BOLT killer? Not necessarily.
The Army really, really wants to equip its soldiers with smartphones. It’s just also having a hard time saying goodbye to the expensive high-tech development projects that smartphones appear to make irrelevant.
Nett Warrior, for instance, is a multimillion wearable suite of computers, sensors, cameras, datalinks and mapping tools. It’s not hard to imagine a smartphone or a tablet replicating all those functions in a much lighter and more intuitive device. The defense contractor market is evidently betting on exactly that circumstance. But Nett Warrior’s program managers say that it’s better to incorporate a smartphone into the Cyborg-looking gear than to scrap Nett Warrior and make a concerted push to give every soldier a Droid or iPhone.
Like Nett Warrior, BOLT, RATS and MADCAT aren’t ready to be issued to the troops. The tens of millions that Darpa is requesting from Congress next year are for research. But they’ve also got the distributed intelligence and experience of app designers acting tacitly as competition. The Android Market’s got its own translation apps ready to go for travelers. All Darpa’s programs sound like they’d be much more sophisticated than anything on the market.

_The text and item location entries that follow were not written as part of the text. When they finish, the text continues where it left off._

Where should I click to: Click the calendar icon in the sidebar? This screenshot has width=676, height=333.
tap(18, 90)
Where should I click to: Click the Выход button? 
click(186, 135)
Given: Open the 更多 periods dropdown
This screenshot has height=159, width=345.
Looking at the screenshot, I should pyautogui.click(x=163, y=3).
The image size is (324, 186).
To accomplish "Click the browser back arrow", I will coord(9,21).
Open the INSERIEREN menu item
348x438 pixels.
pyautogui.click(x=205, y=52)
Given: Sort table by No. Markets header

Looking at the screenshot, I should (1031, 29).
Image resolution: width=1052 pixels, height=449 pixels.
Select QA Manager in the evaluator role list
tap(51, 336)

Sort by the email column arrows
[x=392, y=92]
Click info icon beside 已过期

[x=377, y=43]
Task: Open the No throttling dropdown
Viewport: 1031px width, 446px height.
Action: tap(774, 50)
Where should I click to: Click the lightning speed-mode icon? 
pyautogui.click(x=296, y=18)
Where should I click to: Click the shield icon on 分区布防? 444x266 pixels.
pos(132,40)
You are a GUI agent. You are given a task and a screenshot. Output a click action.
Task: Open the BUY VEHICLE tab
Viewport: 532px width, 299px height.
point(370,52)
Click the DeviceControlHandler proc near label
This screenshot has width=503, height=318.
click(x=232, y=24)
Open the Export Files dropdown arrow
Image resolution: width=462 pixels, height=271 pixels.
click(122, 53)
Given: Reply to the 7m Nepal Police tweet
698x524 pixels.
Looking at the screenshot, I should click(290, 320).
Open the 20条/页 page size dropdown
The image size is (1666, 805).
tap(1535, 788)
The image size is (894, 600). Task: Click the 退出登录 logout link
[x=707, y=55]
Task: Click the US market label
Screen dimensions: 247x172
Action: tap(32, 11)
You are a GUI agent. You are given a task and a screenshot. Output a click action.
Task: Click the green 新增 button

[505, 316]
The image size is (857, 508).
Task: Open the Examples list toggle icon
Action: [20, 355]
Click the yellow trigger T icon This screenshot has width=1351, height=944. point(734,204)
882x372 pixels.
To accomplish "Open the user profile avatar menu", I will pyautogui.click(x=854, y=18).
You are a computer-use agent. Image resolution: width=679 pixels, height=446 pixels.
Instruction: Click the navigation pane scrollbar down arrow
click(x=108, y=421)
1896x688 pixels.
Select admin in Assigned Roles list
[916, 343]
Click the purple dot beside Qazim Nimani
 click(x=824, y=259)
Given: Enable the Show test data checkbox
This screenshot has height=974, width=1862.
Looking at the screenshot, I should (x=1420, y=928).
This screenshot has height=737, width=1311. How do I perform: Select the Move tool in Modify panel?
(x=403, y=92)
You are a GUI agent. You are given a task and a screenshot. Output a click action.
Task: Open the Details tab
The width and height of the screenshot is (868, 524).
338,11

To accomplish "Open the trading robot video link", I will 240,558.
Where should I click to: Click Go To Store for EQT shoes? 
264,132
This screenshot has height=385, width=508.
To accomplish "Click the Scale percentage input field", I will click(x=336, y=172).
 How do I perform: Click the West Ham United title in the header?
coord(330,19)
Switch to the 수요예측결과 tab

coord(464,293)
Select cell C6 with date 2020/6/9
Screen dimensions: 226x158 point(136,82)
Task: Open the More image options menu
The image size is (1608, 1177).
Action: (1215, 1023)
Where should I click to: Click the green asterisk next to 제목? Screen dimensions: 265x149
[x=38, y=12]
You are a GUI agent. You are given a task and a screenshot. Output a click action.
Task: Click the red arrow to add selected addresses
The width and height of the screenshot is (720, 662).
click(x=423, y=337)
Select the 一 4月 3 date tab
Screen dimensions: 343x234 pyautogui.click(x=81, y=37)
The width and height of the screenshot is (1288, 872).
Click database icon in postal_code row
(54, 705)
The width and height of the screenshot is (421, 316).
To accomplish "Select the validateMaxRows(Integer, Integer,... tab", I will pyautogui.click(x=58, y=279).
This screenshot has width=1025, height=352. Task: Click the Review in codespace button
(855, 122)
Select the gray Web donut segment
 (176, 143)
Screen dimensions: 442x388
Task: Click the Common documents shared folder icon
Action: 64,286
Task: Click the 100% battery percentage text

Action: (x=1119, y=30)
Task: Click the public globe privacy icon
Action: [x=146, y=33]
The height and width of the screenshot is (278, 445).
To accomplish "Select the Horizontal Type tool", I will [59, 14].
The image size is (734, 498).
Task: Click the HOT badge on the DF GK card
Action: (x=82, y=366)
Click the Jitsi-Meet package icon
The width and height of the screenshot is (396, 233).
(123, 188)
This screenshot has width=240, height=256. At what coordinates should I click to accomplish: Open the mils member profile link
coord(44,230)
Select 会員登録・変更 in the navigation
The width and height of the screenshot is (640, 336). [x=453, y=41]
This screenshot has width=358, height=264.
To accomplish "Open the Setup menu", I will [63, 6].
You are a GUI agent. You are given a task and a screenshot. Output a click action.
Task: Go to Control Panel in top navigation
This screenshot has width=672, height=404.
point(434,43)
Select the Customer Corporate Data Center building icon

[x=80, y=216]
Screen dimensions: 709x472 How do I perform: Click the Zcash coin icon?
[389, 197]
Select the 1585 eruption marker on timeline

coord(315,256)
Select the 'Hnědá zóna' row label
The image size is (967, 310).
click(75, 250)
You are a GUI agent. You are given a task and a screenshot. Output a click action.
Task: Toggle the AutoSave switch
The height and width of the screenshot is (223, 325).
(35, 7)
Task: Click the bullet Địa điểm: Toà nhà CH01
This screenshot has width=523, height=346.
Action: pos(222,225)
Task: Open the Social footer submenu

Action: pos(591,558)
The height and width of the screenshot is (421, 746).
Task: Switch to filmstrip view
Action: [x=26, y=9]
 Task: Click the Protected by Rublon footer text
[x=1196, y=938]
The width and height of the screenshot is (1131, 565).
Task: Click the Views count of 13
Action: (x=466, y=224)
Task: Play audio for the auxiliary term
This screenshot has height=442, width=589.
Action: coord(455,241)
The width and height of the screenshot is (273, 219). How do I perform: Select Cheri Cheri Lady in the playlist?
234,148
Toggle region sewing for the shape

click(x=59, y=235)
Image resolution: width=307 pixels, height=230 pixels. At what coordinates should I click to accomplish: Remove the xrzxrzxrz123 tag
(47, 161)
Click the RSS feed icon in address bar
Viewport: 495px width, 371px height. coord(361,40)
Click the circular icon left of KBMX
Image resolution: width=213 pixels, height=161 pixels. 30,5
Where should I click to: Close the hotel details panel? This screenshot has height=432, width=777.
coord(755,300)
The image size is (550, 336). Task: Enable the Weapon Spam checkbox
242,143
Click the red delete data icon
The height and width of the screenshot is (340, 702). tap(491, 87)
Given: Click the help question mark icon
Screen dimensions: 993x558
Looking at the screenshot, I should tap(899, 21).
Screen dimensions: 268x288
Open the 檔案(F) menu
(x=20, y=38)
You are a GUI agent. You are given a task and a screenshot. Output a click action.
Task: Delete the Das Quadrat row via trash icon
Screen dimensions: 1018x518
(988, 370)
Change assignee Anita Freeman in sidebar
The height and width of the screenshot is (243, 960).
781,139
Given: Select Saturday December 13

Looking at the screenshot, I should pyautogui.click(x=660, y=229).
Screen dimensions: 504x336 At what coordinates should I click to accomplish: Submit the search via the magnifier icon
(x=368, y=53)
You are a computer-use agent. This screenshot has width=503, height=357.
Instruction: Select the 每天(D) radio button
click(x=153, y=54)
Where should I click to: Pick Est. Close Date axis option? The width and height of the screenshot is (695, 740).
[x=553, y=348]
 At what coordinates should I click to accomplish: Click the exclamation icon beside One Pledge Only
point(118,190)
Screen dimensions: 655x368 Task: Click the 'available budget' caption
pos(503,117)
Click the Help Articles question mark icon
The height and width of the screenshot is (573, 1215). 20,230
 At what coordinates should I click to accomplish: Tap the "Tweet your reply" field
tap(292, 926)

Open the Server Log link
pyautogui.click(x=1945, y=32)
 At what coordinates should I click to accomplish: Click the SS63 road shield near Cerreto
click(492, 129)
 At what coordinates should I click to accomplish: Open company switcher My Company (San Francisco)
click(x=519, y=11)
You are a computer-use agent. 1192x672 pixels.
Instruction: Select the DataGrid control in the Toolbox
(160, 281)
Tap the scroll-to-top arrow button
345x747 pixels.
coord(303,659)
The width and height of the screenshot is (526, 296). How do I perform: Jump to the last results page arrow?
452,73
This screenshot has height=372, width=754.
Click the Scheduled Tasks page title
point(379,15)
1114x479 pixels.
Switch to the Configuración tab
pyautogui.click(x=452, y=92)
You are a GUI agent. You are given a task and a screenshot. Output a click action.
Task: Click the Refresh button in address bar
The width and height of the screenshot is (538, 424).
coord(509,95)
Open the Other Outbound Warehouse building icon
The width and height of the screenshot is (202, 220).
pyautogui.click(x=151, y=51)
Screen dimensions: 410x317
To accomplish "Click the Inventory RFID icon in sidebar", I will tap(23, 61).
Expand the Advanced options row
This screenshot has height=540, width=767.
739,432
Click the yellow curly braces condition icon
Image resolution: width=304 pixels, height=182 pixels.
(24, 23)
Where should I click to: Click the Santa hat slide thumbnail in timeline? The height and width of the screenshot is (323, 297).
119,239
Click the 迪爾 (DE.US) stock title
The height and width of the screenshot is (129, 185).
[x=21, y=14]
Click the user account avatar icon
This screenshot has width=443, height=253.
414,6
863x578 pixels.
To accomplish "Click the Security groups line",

But troops in Afghanistan need translation tools now. And before any of the service branches gets around to selecting a smartphone for military use — let alone issuing one — troops are already using the phones they own in civilian life to help them do their jobs. SpeechTrans could be the next such example. The “universal” version, which allows translation into multiple languages, will set you back $19.99 in the App Store.
None of that means SpeechTrans and Darpa have to be in competition. Darpa’s research will surely draw on existing translation technology. Translation app companies might bid on the contracts to develop BOLT or RATS. And both projects, once developed, will likely migrate into civilian markets — as evidenced by the fact that you’re reading this post on the Internet Darpa created.
But the advance of “good enough” technology still doesn’t move the military out of its typical R&D cycles. That’s why, say, special operators — who get around typical bureaucratic obstacles for a living — are already looking at Android devices to keep themselves connected. With another round of defense budget cuts forthcoming, the Pentagon and Congress might ask if commercially available smartphones and tablets offer a cheaper path to the tech the Defense Department wants. Maybe SpeechTrans could convert that sentiment into Pentagon-ese.